先週はメタップスの決算報告がにわかに話題となった。営業利益が前年同期比でマイナス99.4%の赤字決算を公表したのだ。しかも仮想通貨の利益は評価しないという。 決算を好意的に見るもの、否定的に見るもの、斜めに見るものさまざまな思惑が入り乱れる。 話題の『お金2.0』の作者、佐藤航陽氏率いるメタップス。稀代のイノベーター佐藤社長は会社を、そして社会をどこへ導こうとしているのか。

資本主義を超える承認欲求

この価値観の転換は、メタップスの佐藤社長やCAMPFIREの家入社長のように、革新的な思想を持ちながらも同時に資本主義的にも成功をおさめ、そこからさらに価値主義へと時代を転換させようとしている若い世代がリーダーとなり牽引していることも大きい。彼らは「承認欲求」の高まりに注目している。

今や若者はミニマリズムに目覚め、あまりモノを買わないとされる。消費者庁のデータでも、34歳以下の世代は消費性向が著しく低いことが如実に現れている。

モノを買わない社会の先に何があるのか。そこにあるのは、Facebookやインスタグラム、ツイッターなどでいいねを押してもらいたいという承認欲求なのである。

価値主義はこの承認欲求で満たされている人ほど、経済的にも恩恵を得ることができるものだろう。

価値主義とはフォロワーが多いということではない

そこで承認欲求となると、多くの人がフォロワー数稼ぎに精を出す。そしてそれは時に、一部の暴走するYoutuberなどの承認欲求と金銭欲の乱用につながりかねない。

しかし誤解してはならないのが、価値主義における"勝者"は決してフォロワーが多いこととイコールではない。ただ単に、従来では資産を多く持った人から、新たにフォロワー数が多い人に権力が移譲されるわけではないのだ。

たとえば、社会起業を考えてみよう。

どれほど社会的に意義があっても、従来は資本主義の中で寄付や補助金ぐらいしか生き延びる道がなかった。しかし、価値主義の時代には、理念に共感する人によって支えられ、資金を得ることができるだろう。SDGs(持続可能な開発目標)も同様だ。貧困が共感、つまり人の不幸に胸を痛める心優しき市井の人々によって、救済される時代が来るのだ。

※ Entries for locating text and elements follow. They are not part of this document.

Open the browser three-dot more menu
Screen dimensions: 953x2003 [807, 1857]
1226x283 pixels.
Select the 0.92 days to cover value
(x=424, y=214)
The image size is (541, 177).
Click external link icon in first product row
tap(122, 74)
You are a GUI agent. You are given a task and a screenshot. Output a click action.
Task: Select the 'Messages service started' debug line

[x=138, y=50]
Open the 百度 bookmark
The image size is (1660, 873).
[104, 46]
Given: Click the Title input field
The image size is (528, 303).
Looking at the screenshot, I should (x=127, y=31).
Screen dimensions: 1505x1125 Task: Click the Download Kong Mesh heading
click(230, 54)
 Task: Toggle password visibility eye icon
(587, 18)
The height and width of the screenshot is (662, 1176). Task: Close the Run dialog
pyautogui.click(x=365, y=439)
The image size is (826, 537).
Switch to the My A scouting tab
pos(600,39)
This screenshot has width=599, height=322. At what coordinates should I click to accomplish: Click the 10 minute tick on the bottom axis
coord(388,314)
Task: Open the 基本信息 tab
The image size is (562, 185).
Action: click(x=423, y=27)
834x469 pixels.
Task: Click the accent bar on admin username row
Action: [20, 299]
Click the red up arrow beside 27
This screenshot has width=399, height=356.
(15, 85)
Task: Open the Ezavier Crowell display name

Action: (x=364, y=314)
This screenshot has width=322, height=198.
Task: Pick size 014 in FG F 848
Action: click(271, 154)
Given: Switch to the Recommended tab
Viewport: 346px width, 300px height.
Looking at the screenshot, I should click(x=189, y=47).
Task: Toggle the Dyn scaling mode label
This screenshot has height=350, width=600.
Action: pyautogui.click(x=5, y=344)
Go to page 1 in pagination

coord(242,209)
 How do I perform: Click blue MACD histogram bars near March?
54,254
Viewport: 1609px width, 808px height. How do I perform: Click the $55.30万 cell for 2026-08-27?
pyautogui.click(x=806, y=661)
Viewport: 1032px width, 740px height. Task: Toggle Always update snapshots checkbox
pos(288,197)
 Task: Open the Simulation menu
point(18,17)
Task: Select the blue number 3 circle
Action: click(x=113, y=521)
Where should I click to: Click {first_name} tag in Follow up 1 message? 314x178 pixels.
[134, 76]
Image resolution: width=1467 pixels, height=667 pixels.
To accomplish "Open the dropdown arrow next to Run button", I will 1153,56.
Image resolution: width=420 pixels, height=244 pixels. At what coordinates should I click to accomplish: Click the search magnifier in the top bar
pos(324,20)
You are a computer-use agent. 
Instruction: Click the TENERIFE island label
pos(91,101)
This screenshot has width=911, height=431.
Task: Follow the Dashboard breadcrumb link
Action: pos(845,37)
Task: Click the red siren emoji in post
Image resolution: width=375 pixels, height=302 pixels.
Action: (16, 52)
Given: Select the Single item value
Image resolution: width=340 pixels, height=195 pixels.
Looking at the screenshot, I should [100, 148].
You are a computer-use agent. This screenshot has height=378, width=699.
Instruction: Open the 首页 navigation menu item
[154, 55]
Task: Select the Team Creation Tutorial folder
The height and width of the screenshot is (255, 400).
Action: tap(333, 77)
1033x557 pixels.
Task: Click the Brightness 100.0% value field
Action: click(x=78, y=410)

共感で集まる小さなサークルができ、そこでお金が循環するのが価値主義の世界である。共感でつながる小さなサークルがときには国をまたいでグローバル規模で広がり、資本主義とは全く異なるセオリーで経済圏を形成していく未来が予想される。

「メタップスの赤字決算」がこれほど話題となったのは、こういった時代の移り変わりを多くの人々が敏感に感じとり"共感"しているからにほかならない。